We utilized libraries in Python—sklearn, nltk, pickle, and more—to implement the algorithms, and we leveraged natural language processing to save the trained models. To help improve model performance, categorical columns with textual data was encoded using the LabelEncoder function. We had to make sure that the different levels in each categorical variable were consistent for both the training and scoring stage.
To illustrate, we had a column pertaining to the day of the week in which the ticket was created. During training, this column contains only Monday, Tuesday, and Wednesday as levels. Now if the scoring data contains levels other than those 3 days, we would get an error in the code. This was fixed by storing the trained models in a pickle file and using this to score the new data.
Analance has 41 prebuilt machine learning algorithms, with 8 categorized as classification algorithms. We used an ensemble approach to train the model and analyzed the results to identify the best performing one.
To visualize the performance of the model, we used the ROC plot. The area under the curve value is 0.69, which means that there is a high chance the model is able to distinguish between breached and non-breached tickets.
Sourcing new data
The model built was used to score new data in 2020 with favorable results, as seen in the confusion matrix below.

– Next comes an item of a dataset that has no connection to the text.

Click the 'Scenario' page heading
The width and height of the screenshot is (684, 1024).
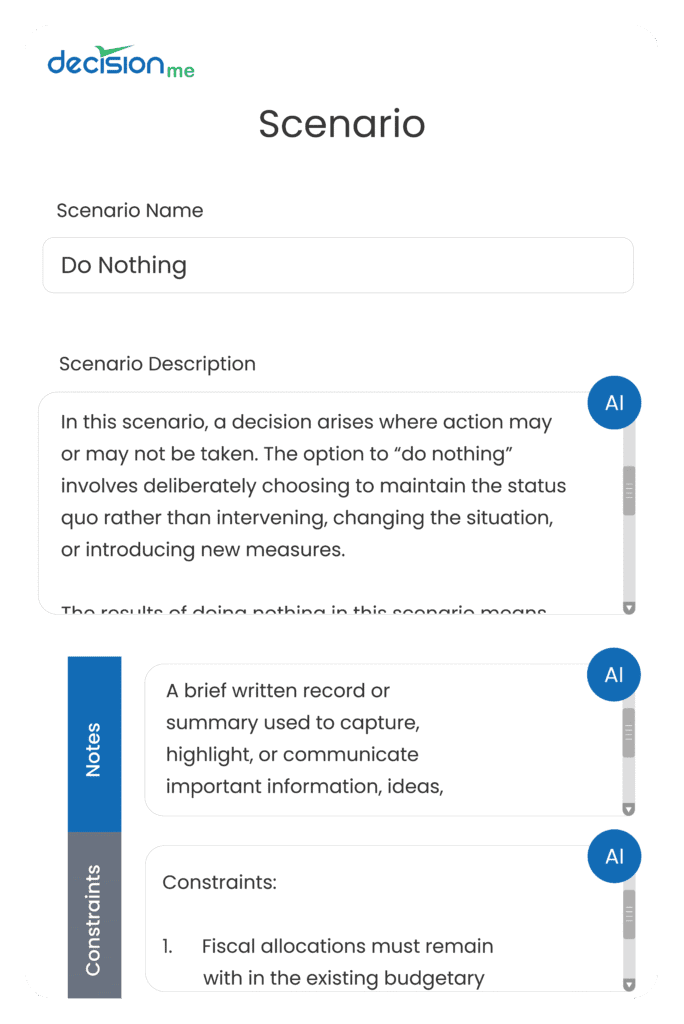(341, 124)

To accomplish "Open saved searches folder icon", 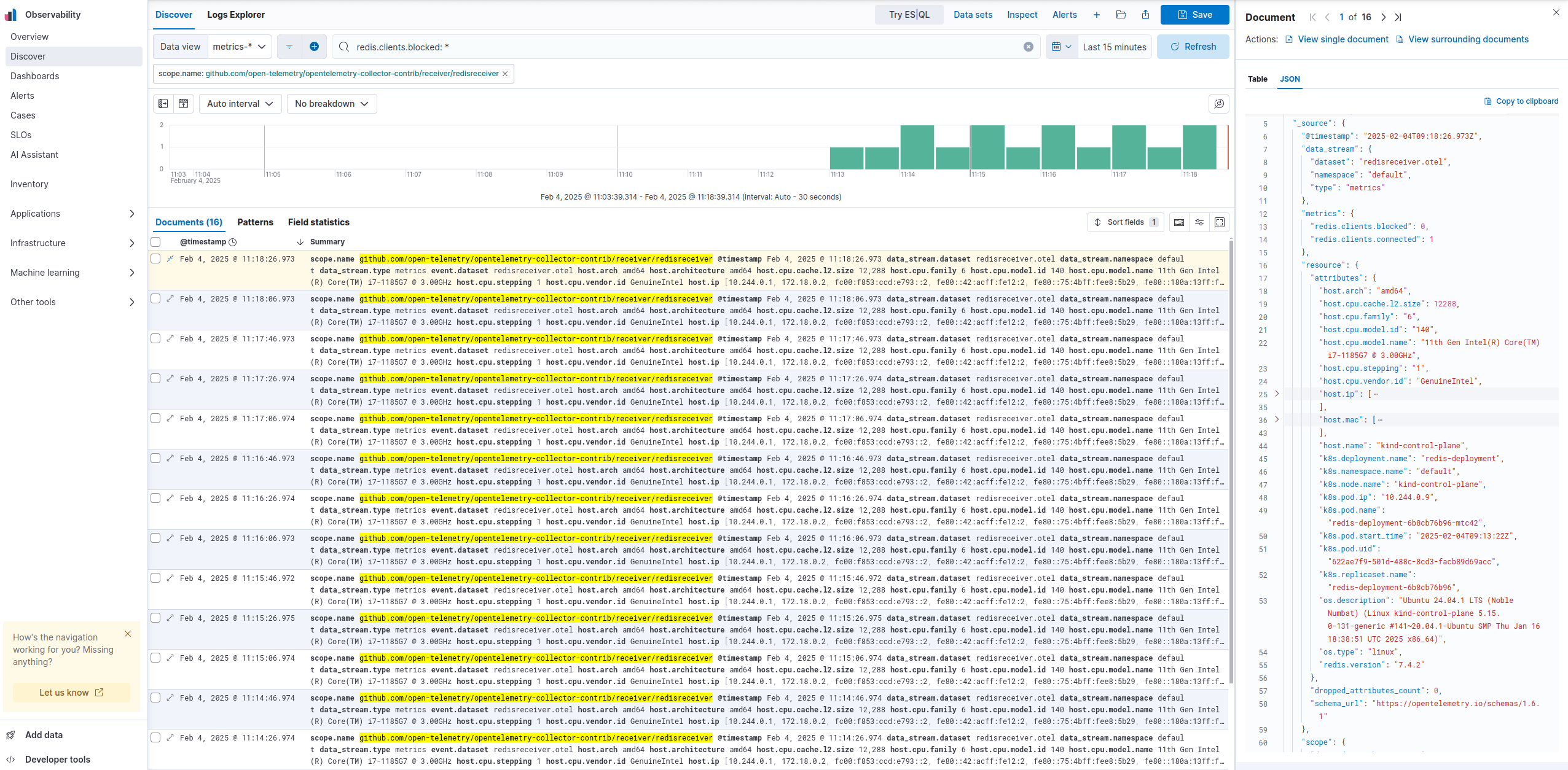I will (1120, 14).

In the table, the rows represent the actual values and the columns represent the predicted values. For example, for the first value, 73.97% represents the percentage of ‘0’ (non-breached) tickets that have been classified as ‘0’ (non-breached).

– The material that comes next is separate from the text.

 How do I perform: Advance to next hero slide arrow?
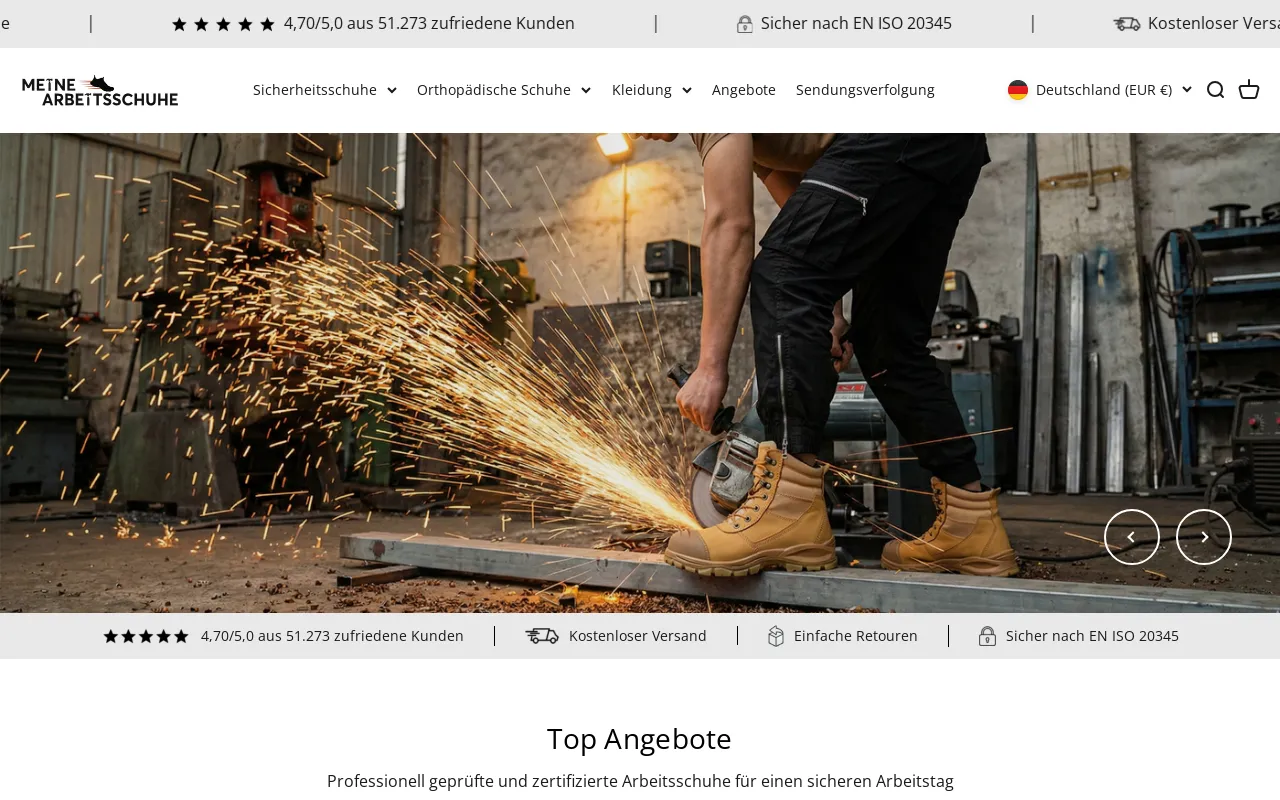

This means that 73.9% of non-breached tickets have been classified correctly. Similarly, 72.6% of breached tickets have been classified correctly. As for misclassification, the rate is only about 26% for breached and non-breached and 27% for non-breached as breached.

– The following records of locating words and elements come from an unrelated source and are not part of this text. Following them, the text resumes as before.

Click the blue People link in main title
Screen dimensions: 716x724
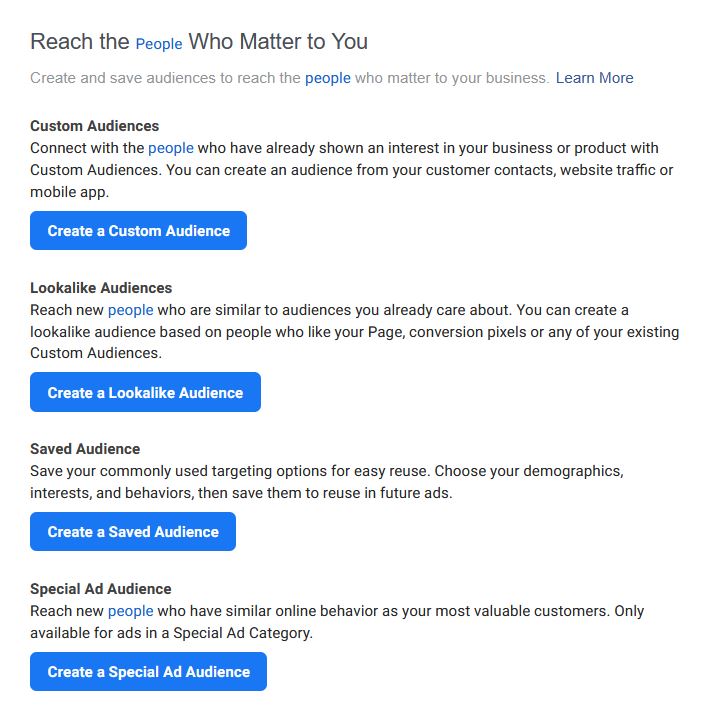pos(159,44)
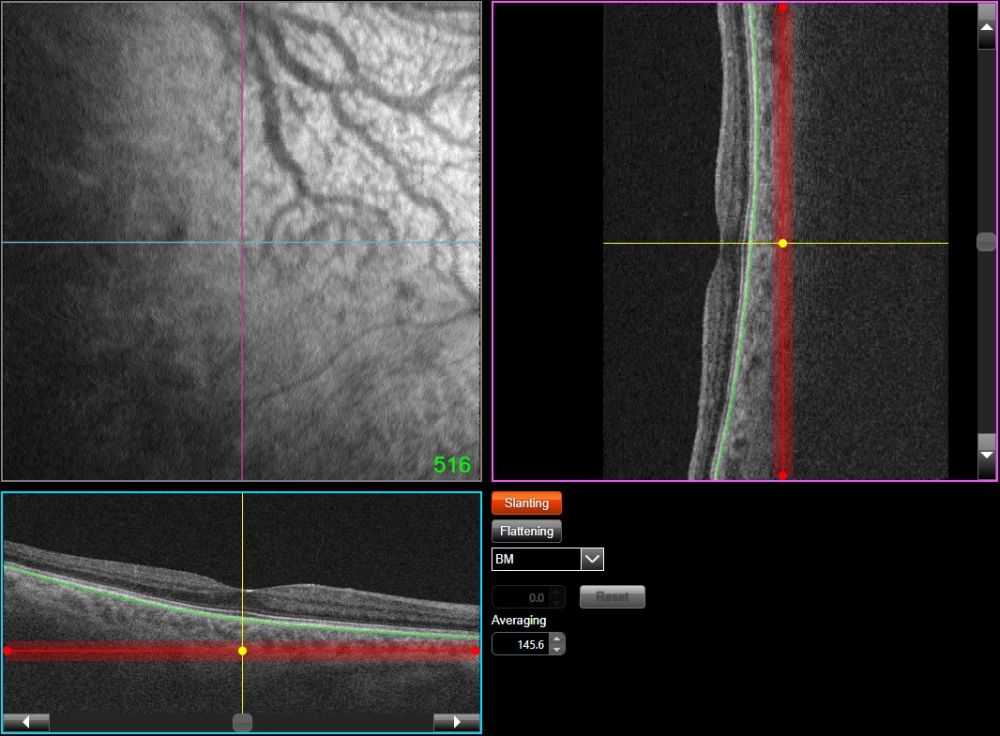Decrease the Averaging value with down stepper
This screenshot has height=736, width=1000.
[557, 650]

Streamlined workflows, happier customers
The prediction system can be used as an alerting system—tickets with a high likelihood of being breached would be tagged in an interactive dashboard that is updated in near real time. Agents or technicians can simply consult this report to prioritize high-risk tickets.
Furthermore, the NLP-powered clustering system that groups similar tickets can be used to optimize the incident resolution process. When working on new tickets, agents can use insights from historically similar incidents and replicate the resolution method where applicable. There would be no need to refer to the knowledge base every time to solve a ticket.
Lastly, the predictive engine can help in resource allocation as well. The machine learning model can determine specific time periods when a large number of incidents is expected. By anticipating this spike of potential SLA breaches, managers can plan accordingly and make sure that qualified agents are available whenever there’s a higher risk. Managers can also consider the foresight into potential number of false positives to keep expectations in check.
With foresight into potential breaches, the telco organization was able to facilitate timely resolution of tickets, prevent breaches from happening, and reduce the Mean Time to Repair (MTTR)—boosting customer satisfaction and trust in the process.